With bright eyes and bushy tails, we set out on our week-long journey in which the goal was to explore a few different deep-water coral mound habitats and their associated fauna on the Blake Plateau. Out of everyone, I might have been the most excited, as I am a new grad student on my first research cruise. We are lucky enough to be utilizing this beautiful new NOAA vessel, which has state-of-the-art fisheries acoustics sampling built in, along with an ROV, named “Phantom.” After an eighteen-hour transit to the first sites, we were disappointed to find a screaming Gulf Stream current, which was entirely too strong for the ROV. Optimally, the current would have been less swift and we would have sampled all of the originally sought-after sites, but this is the great conundrum of field work: collecting data in a natural setting and dealing with the unavoidable variations of the field with as much flexibility as possible. As all of our originally-planned sites were in the middle of the Gulf Stream in about 400-600m of water, we revised the plan to sample shallower sites that were still deep enough to be considered deep-water habitat. The ship headed due north towards our new set of sites, and although not as bright or bushy, our eyes and tails were still anxious drop Phantom in the water for the first time and explore the sea floor.

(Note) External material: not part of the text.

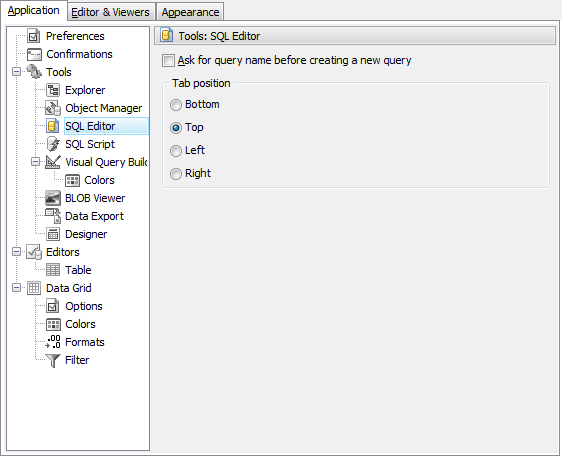Select Bottom tab position radio button
Screen dimensions: 562x457
click(176, 105)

By Natalie Kolleda Tarpein
Finally, on our second day of the cruise, Phantom dropped down and began the 200m descent. In my anticipation to see what lied beneath, I started thinking about fish identifying. The previous day we had so cheerfully made one-touch species id-buttons, as an easy way to quickly record different species while watching the live-feed from the camera mounted on Phantom. Making myself useful, I set out to make a quick guide with fish pictures and names so that it would be easy for anyone to quickly and correctly identify fish sightings. As I began looking for a good wreckfish picture, it occurred to me that while we were expecting to see these at our first sites in 400-600m of water, it might be less likely to observe them in 50-200m of water. After verifying this thought with the chief scientist, we made some minor revisions to the buttons and I made the quick-id guide for a somewhat different set of fish species. Before long, Phantom had reached the bottom and we were utilizing our newly revised fish-id buttons to record all of the fish we were seeing and had been so anxiously awaiting.
On this type of research cruise it is necessary to have the flexibility to make quick changes to the original plan because of the unexpected. It would not be called “exploratory” if we knew what was out here. This is why it’s important not to get too stuck on the plan when collecting field data- most likely, there will be multiple revisions to the original plan, no matter how many days of planning goes into it!